The Forest encompasses many things that make most fearful. Far off lands, xenophobia and culture shock, isolation, losing a loved one, and paranormal phenomena all play on innate fears here. While there is a lot to work with for a good scare, the terror is somewhat disorderly. Apart from a string of well placed creepy moments and legitimate scares, there are the cheap jump scares that can be seen coming from a mile away. The reason they are easy to spot is because characters and plotlines fall into familiar tropes that have been used thousands of times. Walking down a dark hallway in the middle of the night equals creepy woman emerging from the shadows. Finding a little Japanese girl in a cavern in the middle of the woods also doesn’t surprise us much when her face turns into a demon-like manifestation. What’s disappointing the most about this is that valid scariness is generally diluted because the predictable frights take away from their effect.

The fact that some of the plot points either have holes or are aren’t explained well also adds to the disarray. Early into the film, Sarah meets Aiden (Taylor Kinney), a journalist working for an Australian magazine while located in Japan. Though it is peculiar his accent is noticeably American, the chance meeting between the two isn’t unusual. Rather, the circumstances that lead Sarah to Japan to find her sister begs question after question without sufficient reasoning behind them. Sarah tells Aiden all he needs to know about Jess. She tells him she got a call from Japanese law enforcement informing her that her sister is feared dead because she entered into the Aokigahara forest, yet there is no explanation as to why they would know this. She also tells him the story as to how their parents died, which turns out to be an almost impossible scenario which then turns out to be untrue. There is no real reason for Sarah to lie about her sister, but she eventually sets the story straight which explains how Jess became unstable and suicidal.

There are a number of these little instances that just don’t seem to add up throughout. In all, the subtleties and coincidences feel a little too random to fully make sense. While some of the events that take place are eureka moments that the writers surprise and shock with, the majority are familiar ploys that don’t deliver real fright. Some of these moments don’t add to the plot either.

While horror is a genre that often falls into cliché, The Forest just has too much of it to appreciate. Just about everything in the story is off-putting for seasoned horror fans. Just the pacing alone messes with the rhythm of the plot. The first half of the movie is slow and building up to a second half that is rushed without any steady tension.
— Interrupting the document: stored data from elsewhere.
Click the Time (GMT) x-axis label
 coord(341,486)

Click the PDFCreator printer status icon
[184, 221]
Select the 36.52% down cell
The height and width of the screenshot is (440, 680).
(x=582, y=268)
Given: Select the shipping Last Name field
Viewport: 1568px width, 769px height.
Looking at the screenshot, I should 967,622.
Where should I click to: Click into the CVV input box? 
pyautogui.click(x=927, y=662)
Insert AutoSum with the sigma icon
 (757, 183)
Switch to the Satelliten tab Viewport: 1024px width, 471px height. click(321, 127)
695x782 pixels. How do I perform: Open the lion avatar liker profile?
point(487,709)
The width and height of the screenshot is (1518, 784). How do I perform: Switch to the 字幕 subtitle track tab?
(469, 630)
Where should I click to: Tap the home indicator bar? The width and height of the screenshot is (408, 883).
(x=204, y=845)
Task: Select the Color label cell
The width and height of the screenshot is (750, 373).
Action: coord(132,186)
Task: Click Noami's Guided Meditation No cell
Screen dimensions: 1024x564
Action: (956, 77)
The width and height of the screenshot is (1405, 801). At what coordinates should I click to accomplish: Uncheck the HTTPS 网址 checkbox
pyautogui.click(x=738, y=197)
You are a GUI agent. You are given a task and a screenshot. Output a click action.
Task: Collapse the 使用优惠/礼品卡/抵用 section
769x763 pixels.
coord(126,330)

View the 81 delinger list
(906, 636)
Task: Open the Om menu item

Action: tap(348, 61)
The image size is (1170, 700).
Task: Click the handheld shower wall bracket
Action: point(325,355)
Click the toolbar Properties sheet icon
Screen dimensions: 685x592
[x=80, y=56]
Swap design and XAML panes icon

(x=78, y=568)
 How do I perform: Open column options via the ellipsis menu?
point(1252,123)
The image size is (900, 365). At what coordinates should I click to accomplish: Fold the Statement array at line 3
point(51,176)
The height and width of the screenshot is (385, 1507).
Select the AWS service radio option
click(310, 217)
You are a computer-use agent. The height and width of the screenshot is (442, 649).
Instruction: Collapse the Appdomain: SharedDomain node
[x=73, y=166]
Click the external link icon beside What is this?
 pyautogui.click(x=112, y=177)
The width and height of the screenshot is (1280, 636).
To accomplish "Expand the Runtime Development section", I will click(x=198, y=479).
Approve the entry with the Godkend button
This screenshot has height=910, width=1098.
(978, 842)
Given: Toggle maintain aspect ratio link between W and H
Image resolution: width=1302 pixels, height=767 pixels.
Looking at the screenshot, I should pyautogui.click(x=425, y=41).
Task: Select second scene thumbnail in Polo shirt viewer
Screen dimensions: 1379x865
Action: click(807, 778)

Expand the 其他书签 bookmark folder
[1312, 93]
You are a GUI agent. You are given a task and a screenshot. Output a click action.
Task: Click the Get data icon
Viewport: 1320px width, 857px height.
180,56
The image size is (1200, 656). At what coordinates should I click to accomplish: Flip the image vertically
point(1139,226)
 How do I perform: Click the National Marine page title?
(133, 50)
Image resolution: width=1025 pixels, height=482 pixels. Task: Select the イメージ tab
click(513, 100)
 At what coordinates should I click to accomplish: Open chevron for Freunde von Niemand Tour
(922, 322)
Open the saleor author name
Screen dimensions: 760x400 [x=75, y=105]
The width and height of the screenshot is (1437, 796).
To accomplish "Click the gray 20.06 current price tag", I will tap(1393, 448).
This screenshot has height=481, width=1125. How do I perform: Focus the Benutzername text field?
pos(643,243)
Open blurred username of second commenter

Even a no brainer choice like creating a dreadful atmosphere escapes the movie, which takes place mostly in broad daylight, specifically within a dense mountain forest. On top of that, the soundtrack, a necessity for most movies to establish an emotional undertone, doesn’t deliver a chilling mood that one would expect.

Good horror is hard to find in a sea of mediocre releases, which make the truly scary ones memorable. The Forest is a half decent idea that almost pays off but too much to be desired. When fear becomes a contrived imitation of itself, it loses its luster. The Aokigahara forest will unfortunately be remembered only for the sadness and despair that brings people to give up their lives there and not the attempt to make the ghostly history behind it into a viable horror movie.